WHAT THE HELL????!!!! I was a child! I have held this memory all my life and never shared it with another soul. I realize now how that one moment damaged my self image for the rest of my life. That one sentence spoken by my mother spun me into a dimension of self-loathing. A mother is supposed to make sure her daughter feels beautiful, not fat.

Well, anyway, back to the whole "my family resents everybody and everything" issue, I came home and talked with my husband about all this. I shared with him that I have approached our marriage with much undeserved and preconceived resentments. I've grown resentful and stayed angry with him for days, not blinking an eye about ruining holidays or special events. Yeah, just like I always hated my father for doing. My god, what have I become?

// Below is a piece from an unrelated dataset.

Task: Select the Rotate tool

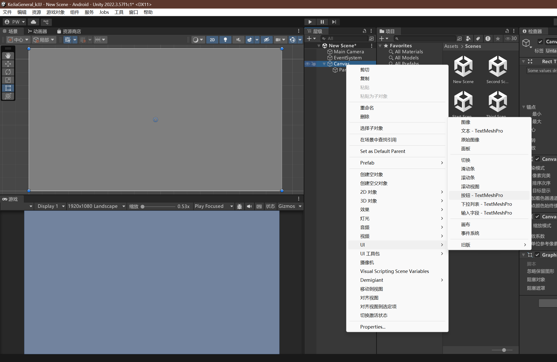Action: click(x=8, y=72)
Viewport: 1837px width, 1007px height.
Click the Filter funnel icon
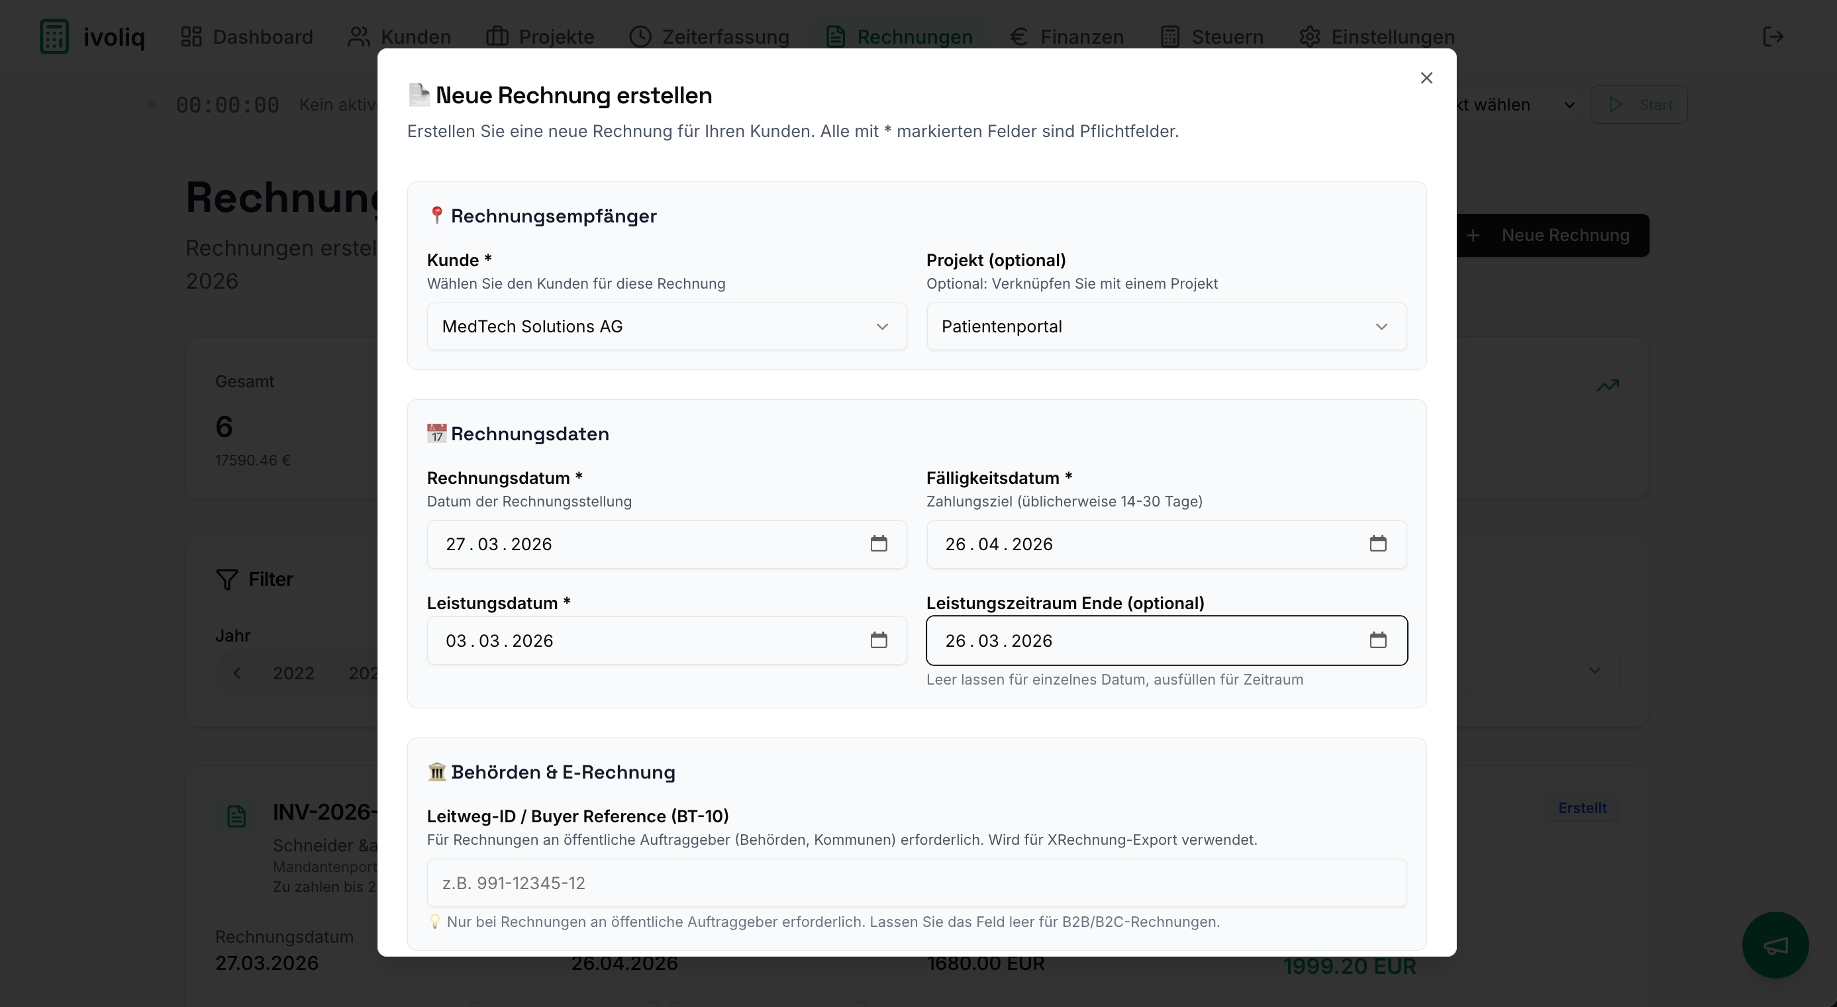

So, Friends, I have a shortcoming I need to work on. When I get to that step in Alanon, it will be on my list. It's been a big night for me and I'm mentally exhausted. Good night.

Almost Vegas


Well, Saturday was a lazy day, but yesterday I have to tell you about! I did a 45 minute workout on Wii EASports and it totally kicked my butt! Dudes, I was drenched in sweaty sweat! Wow!

Today, I went for a long walk in the hot heat with the doggie and thinking about what I've got to do the rest of the day! Vegas is coming and it hit me this morning - it's next week! Holy cow!

Well, I think I was a bit too hasty when I thought I could fit into the Vegas dress by next week - it's just not happening. But I'm going to keep working on it. I have another super cute dress I found at Ross for $10 I'll be taking to Vegas instead.

Just a quick message to remind myself that I'm still alive and I need to be healthy. Happy Monday everyone!!